-- start --

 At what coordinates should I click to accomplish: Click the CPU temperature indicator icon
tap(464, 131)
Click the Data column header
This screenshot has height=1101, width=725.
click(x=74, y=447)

-- end --

STATED EXERCISE:
Reproduce each of the records above line for line, without changing anything.

RESULT OF THIS TASK:
 At what coordinates should I click to accomplish: Click the CPU temperature indicator icon
tap(464, 131)
Click the Data column header
This screenshot has height=1101, width=725.
click(x=74, y=447)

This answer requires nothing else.